If there’s a tall building, he’ll climb it, no harness required. Indeed, Alain Robert — a.k.a. the French Spider-Man — may have have more of a fear of policemen than he does of heights. (It’s not quite legal to scale the outside of a building without permission.)
The spry 50-year-old Frenchman cut his teeth on the rocks and gorges of southern France, where he learned to climb solo, without safety harnesses. He was spotted by a film director, who hired him in 1994 to star in a climbing documentary. According to his 2008 biography With Bare Hands, he was flown to Chicago and set his sights on the Citigroup Center, a 40-story building in the heart of the city’s “Loop” business district. It was his first experience free-climbing a manmade structure, and he did it without permission and without safety ropes. The sensational stunt would set the tone for the rest of his career. When Robert made it to the top of the building, police were there to greet him – something he would get used to. He’s been arrested many times since, as he rarely asks permission to climb. It took him three attempts to reach the top of Kuala Lumpur’s Petronas Towers, and on the third attempt he was fined by police instead of arrested.
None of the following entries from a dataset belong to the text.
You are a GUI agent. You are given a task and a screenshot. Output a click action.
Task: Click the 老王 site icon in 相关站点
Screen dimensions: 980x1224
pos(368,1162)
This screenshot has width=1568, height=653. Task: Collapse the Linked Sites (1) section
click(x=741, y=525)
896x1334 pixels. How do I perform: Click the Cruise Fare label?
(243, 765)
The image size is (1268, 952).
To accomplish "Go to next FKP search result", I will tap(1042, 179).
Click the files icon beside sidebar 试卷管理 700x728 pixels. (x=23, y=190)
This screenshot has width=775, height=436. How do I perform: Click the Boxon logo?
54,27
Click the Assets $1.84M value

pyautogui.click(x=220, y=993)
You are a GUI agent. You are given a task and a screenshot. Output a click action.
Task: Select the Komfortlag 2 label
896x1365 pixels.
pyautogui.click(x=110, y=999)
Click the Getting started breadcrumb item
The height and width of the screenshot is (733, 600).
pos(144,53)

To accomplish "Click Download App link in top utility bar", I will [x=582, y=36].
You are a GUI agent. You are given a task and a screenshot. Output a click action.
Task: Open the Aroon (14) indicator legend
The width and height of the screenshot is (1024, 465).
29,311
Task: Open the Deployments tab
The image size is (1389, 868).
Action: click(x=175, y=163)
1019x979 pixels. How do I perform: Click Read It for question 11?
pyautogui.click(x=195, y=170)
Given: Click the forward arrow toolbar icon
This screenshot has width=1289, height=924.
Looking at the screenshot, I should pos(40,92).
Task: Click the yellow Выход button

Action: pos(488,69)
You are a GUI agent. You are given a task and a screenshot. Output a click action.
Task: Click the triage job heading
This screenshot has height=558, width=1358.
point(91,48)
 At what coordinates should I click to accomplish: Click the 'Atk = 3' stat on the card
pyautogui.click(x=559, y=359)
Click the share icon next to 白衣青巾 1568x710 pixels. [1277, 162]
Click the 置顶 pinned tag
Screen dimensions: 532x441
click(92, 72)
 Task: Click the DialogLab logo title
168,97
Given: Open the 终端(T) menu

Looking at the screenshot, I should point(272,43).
Robert has continually shattered his own records, climbing ever higher as architects continue to design higher. While usually he climbs sans permission, it’s become something of a spectacle for new buildings, particularly the world’s tallest ones, to allow him to climb (or even invite him). Just days before the opening of the 101-story Taipei 101 in 2004, he was approved to climb the building and did so as part of the building’s launch festivities. He one-upped himself in 2011 when he climbed the Burj Khalifa in Dubai, the 2,720-ft building that currently stands as the world’s tallest. Since he was climbing with government approval this time, he abided by UAE safety regulations and used a harness.